For the third condition the process was repeated, except that the subject, again wearing a scrub suit, ran at eight miles an hour for 20 minutes and rested for 30. Finally he performed in the same manner while wearing the football uniform.
Taking as the norm for each subject the reactions recorded while he ran wearing the scrub suit and comparing these reactions with those when the subject wore the uniform, the research team found that the uniform imposed a considerable burden. The subject's heart rate, rate of oxygen use and the total air intake shot up markedly. But even more dramatic were the rises in body temperature and the amount of water loss. When subjects ran the treadmill at eight miles an hour, their average rise in temperature was 33% higher when they wore uniforms than when they wore scrub suits.
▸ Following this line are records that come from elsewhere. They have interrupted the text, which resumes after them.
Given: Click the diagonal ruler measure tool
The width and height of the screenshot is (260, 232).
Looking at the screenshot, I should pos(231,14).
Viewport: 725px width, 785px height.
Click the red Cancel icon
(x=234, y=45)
The average jump in water loss, by the same comparison, was 63%. In addition, the temperature of a subject wearing a scrub suit stayed level for a few minutes after he stopped exercising and then slowly dropped to normal—but the temperature of the same subject in a football uniform continued to rise after he stopped exercising. It dropped back to normal much more slowly. One of the team's conclusions was that the microclimate created inside the uniform prevents effective dissipation of heat. "Naturally," comments Dr. Ashe, "the longer the heat load must be carried, the more danger there is to the player."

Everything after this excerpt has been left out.